Roland, next time save yourself some time and just make the whole freaking thing up from scratch.
Dan East
Better known as 318230.
another thing Rolands computer is not very good at is spell checking his posts!
Screw national security, how about search, how about for business and commerce, how about for for culturial exchange and global interaction. The chances of me getting attacked by a terrorist are less than getting hit by lightning, the chances with dealing with foriegn cultures, foriegn business and commerce are rapidly approaching 100%. There are 4 billion people out there who have the potential to mutually benifit from clean communication. Please don't patrinoze me, I'm not too worried about getting nailed by terrorists, but am very bothered by the possibility of having my individual liberties nickeled and dimed to death.
Especially since the system, whilst it will have some quite interesting applications and the research will yield interesting results, can't work.

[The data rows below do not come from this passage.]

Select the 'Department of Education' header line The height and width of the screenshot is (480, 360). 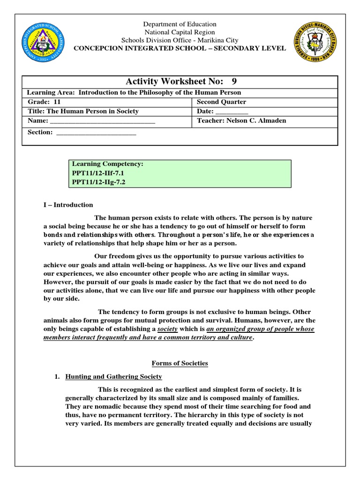(180, 24)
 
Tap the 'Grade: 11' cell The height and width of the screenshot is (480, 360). (44, 102)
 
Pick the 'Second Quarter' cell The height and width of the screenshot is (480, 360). (221, 102)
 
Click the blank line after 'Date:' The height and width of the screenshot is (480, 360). (232, 112)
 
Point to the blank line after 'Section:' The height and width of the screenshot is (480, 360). (96, 133)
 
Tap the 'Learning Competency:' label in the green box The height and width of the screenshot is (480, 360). (107, 164)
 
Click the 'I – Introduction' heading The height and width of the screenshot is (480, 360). (68, 205)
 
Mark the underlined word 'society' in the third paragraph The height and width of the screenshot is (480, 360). (167, 329)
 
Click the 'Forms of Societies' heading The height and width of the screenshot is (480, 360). (180, 363)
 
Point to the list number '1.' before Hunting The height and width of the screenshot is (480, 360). (58, 376)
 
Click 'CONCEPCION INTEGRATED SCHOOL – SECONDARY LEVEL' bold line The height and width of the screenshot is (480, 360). (180, 48)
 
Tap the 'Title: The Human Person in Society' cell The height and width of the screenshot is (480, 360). (83, 111)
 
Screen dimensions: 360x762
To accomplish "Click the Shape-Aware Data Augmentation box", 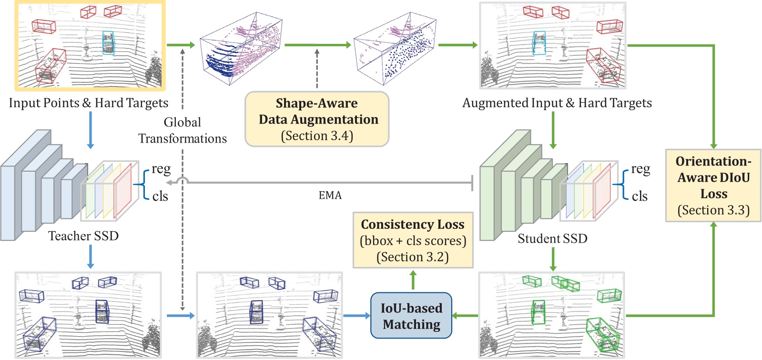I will [317, 119].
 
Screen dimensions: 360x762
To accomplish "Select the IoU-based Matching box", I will [411, 316].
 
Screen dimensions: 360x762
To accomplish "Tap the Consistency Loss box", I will [413, 240].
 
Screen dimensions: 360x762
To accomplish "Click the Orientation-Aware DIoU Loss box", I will [713, 185].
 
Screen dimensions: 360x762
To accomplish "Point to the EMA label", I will [330, 195].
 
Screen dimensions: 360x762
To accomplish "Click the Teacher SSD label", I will [83, 236].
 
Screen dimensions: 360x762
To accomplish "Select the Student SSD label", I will [552, 238].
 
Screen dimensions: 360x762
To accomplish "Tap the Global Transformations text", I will [183, 131].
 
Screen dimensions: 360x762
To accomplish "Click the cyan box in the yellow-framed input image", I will [109, 43].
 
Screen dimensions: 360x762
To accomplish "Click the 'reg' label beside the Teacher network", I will [161, 169].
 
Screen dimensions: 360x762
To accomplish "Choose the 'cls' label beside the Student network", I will [640, 196].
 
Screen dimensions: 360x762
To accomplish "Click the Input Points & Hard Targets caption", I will [89, 103].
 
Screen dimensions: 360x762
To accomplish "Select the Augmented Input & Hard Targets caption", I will [557, 103].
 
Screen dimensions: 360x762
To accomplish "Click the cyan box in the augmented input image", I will [539, 43].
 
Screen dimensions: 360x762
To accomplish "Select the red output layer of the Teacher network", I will [123, 191].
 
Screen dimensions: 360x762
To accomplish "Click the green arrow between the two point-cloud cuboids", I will [317, 45].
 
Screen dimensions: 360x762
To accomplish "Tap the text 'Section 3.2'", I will [413, 257].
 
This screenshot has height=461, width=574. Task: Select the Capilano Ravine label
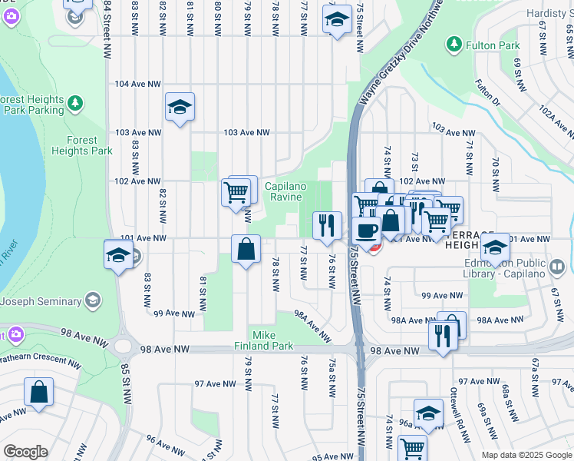[285, 191]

A computer cannot distinguish between a fact and a lie told as fact...garbage in, and all that.
Let me rephrase that with an example:
'I am ten years old' and 'I am twenty years old'. Which is fact, which is lie? Better yet: 'we believe Iraq has WMD' versus 'we beleive Iraq has no WMD'. No matter what algorythms or heuristics you throw at this, all a computer at most can tell you is 'sometimes when used in conjunction with this phrase, the statement is false'...but that helps you IN NO WAY, because it means the statement can also be true...the indicator means nothing...you get as many false positives as false negatives...hell, even a ratio would be meaningless in intelligence gathering.
-- Waht? Tehr's a preveiw buottn?
You mean it was not the computers that voted for George W Bush? Then who the hell did?
Sent from my ASR33 using ASCII
Information extraction (IE) is a type of information retrieval whose goal is to automatically extract structured or semistructured information from unstructured machine-readable documents. A type of concept extraction that automatically recognizes significant vocabulary items in text documents, such as, names, terms, and expressions.